We tell Cheshire that a lot of women are into juicing. Would she recommend it? She says, “Juicing in moderation is okay as long as it’s made from 100-percent vegetables and fruits without added sugars. However, it is best to make a smoothie instead of juice because the pulp or fiber is retained. Juices and smoothies should not be consumed as a meal replacement.”

What’s the best wellness secret she can share? “Do not deprive yourself. Instead, practice moderation.
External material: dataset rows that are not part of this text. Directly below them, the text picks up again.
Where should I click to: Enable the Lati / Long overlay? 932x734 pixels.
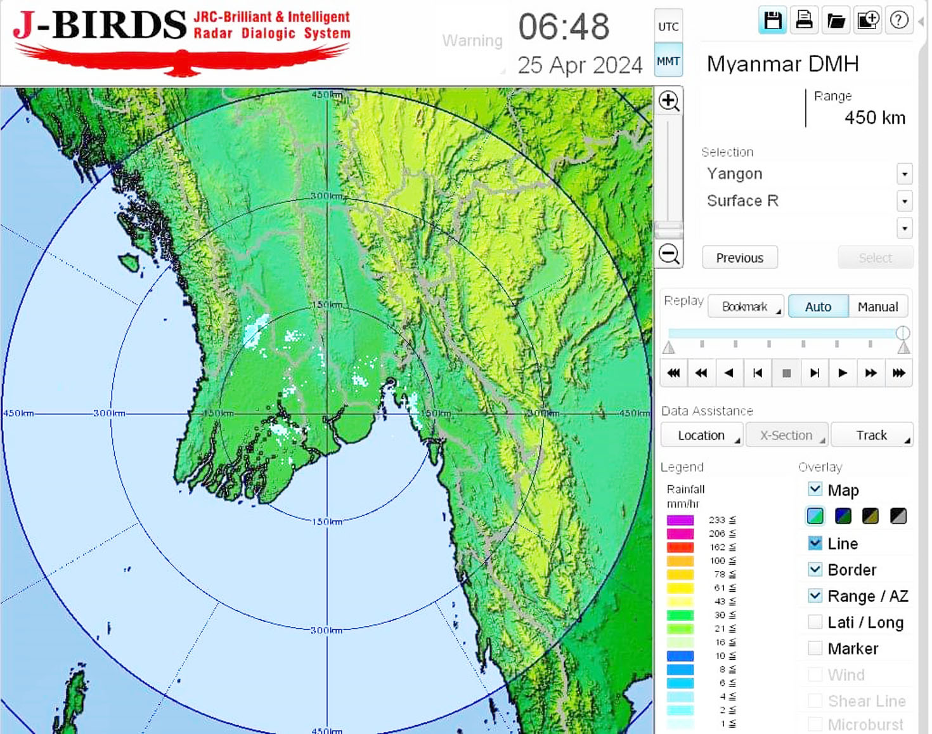815,622
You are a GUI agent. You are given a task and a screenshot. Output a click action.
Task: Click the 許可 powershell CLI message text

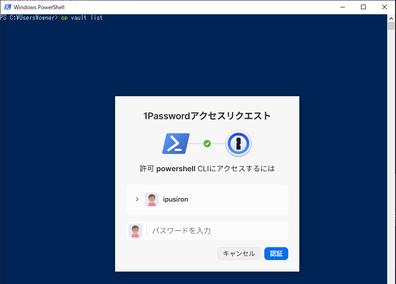click(x=207, y=168)
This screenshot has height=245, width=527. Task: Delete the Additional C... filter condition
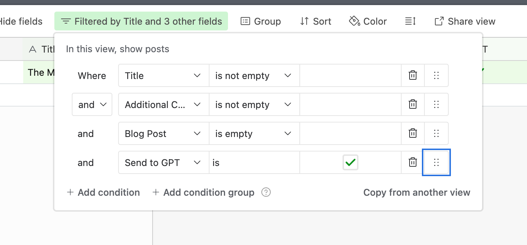tap(412, 104)
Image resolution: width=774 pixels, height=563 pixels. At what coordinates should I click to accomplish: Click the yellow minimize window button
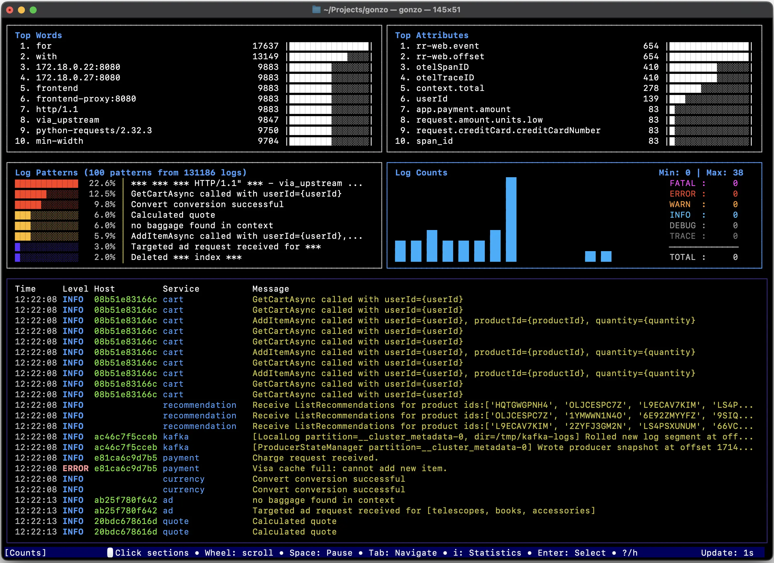(x=21, y=10)
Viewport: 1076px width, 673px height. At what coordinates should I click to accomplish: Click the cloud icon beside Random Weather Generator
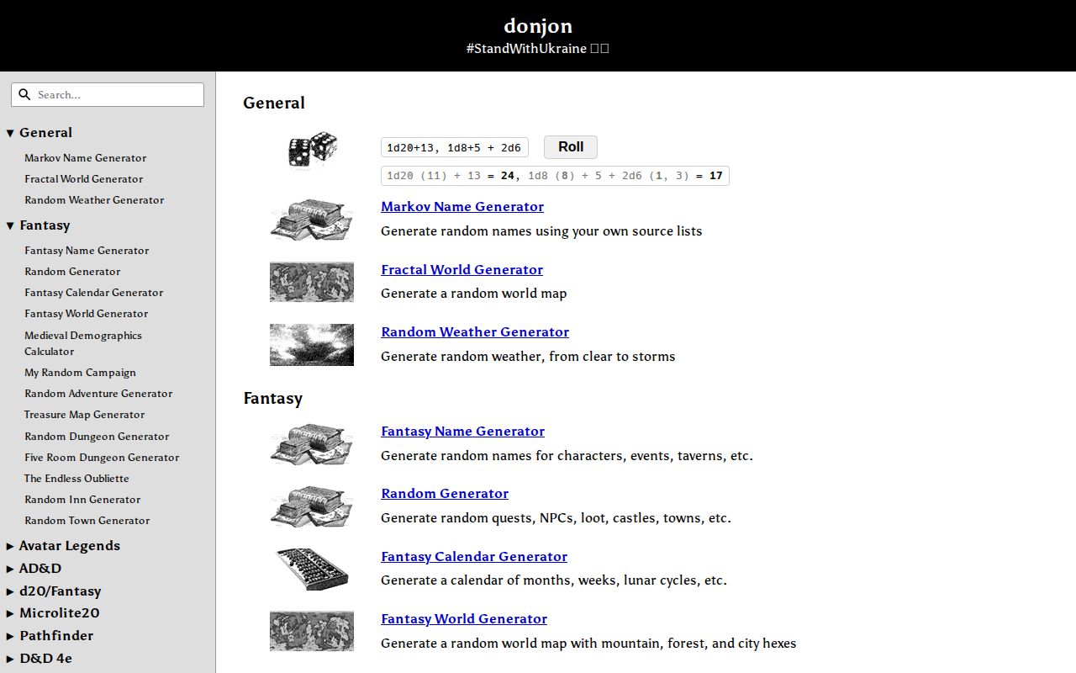pyautogui.click(x=311, y=345)
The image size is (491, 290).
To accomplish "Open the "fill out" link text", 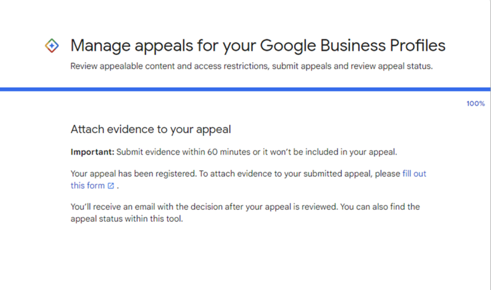I will click(x=414, y=174).
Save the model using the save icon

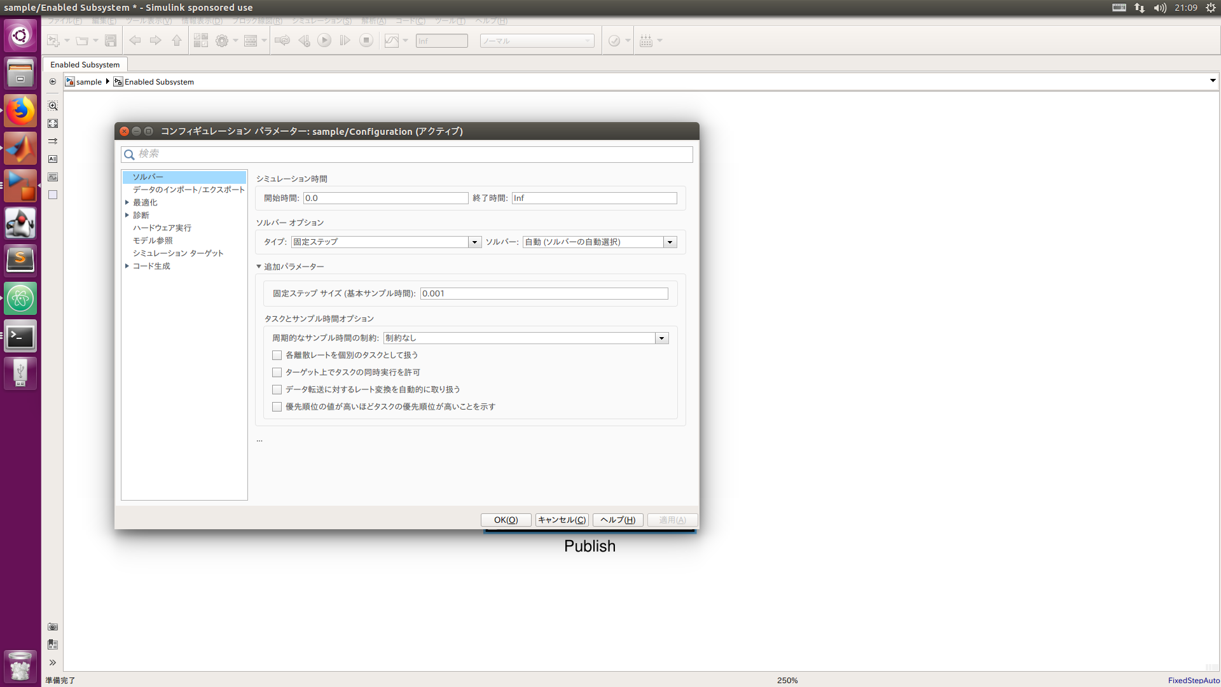pyautogui.click(x=111, y=40)
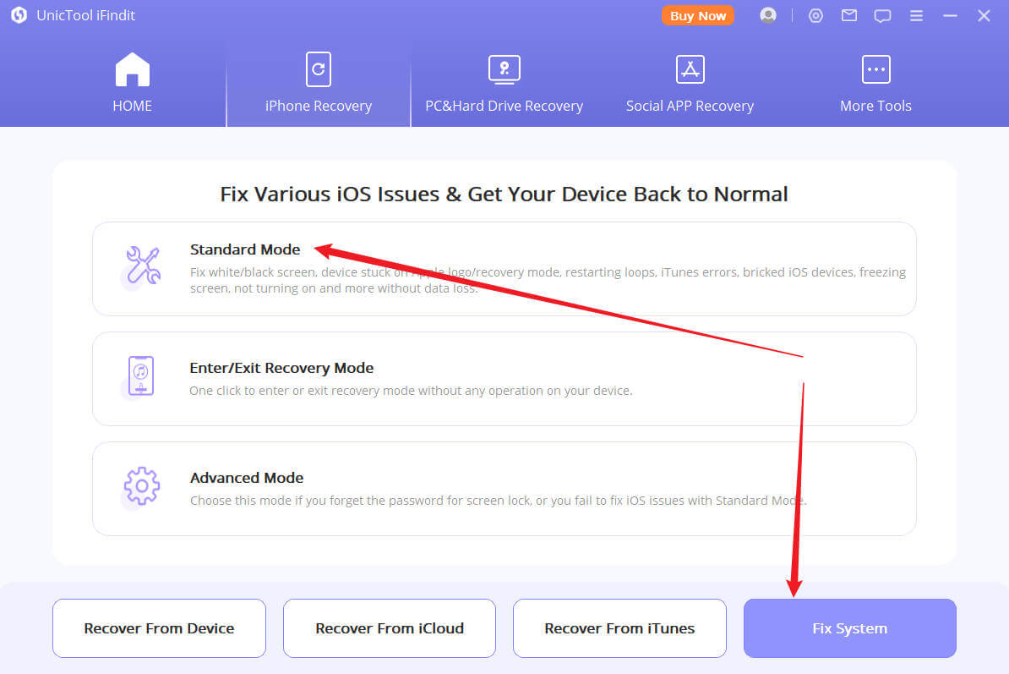Select the Enter/Exit Recovery Mode option
1009x674 pixels.
point(504,378)
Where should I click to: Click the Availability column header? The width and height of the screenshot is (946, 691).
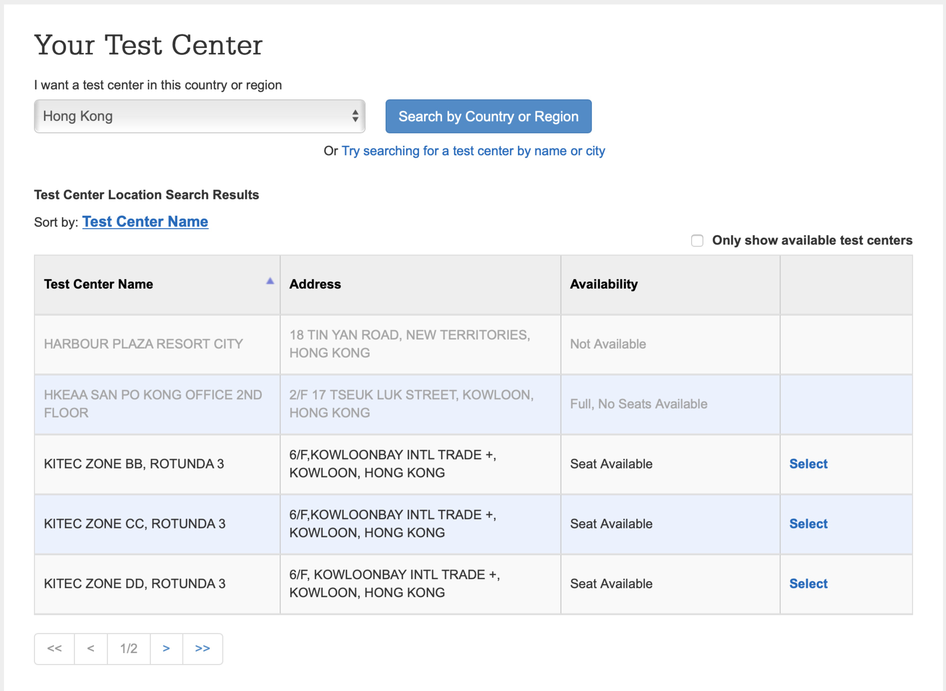point(603,284)
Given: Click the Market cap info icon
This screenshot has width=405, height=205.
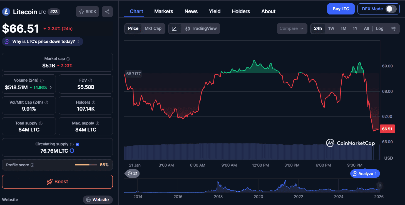Looking at the screenshot, I should click(x=68, y=59).
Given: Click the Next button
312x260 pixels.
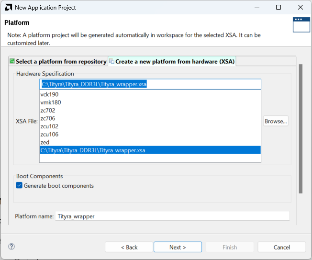Looking at the screenshot, I should tap(177, 247).
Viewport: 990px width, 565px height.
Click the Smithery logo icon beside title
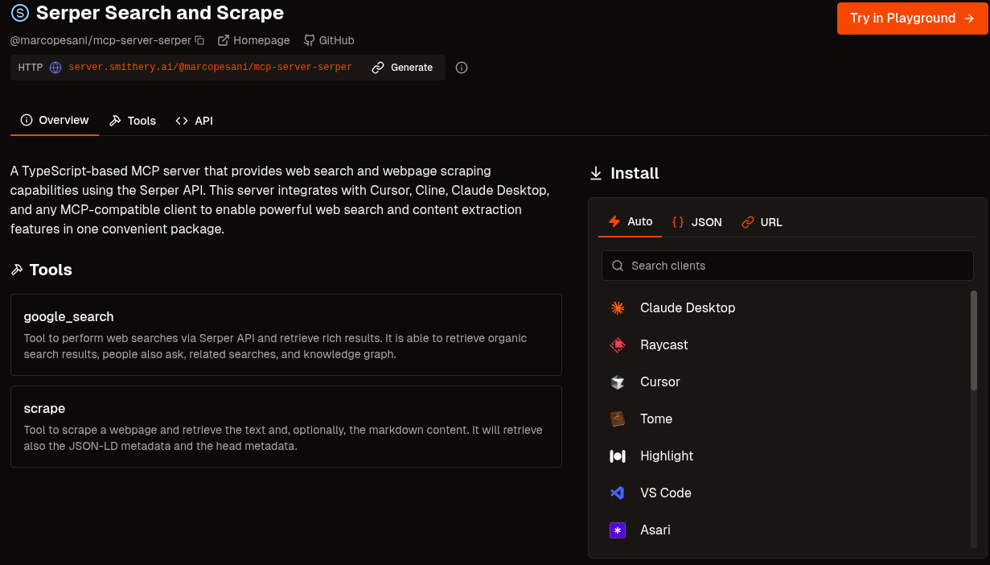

After all, eating should be both healthy and pleasurable.”

Now that your body has recovered after a dose of workout and nutritious food, triathlete Lyllian Banzon inspires women to keep the fire burning. “Get quality rest and sleep. Treat yourself to a spa or massage,” advises Dr. Lyllian. “Listen to your body and seek medical consultation if you have bad pain.”

She adds, “Our menstrual period is not an excuse to slack. It helps to improve your sanity by alleviating moodiness and stimulating happy hormones called endorphins. Exercise is also a surefire way to prevent weight gain when food cravings are at their peak. Plus, movement can often relieve the pain and discomforts of cramps, which gives you all the reason to ham it up in the gym or mat.”

What exercise would be okay for women in their 50s and up? “If a woman has not established a lifestyle of having regular exercise before 50, she should consult with her physician before starting an exercise program,” says Cheshire. “Begin with low to moderate intensity exercise 30 minutes a day and gradually increase frequency, duration, and intensity as you build stamina. Cardio, flexibility and strength exercises should be combined.”

She points out, “Yes, it is still safe for women in their 80s to exercise unless a medical condition is present that limits physical activity. Walking, lifting light weights, and stretching are recommended but should be done with caution and combined with proper nutrition.”

So, to all women out there, we’re sending this all-important message: Be well, be happy!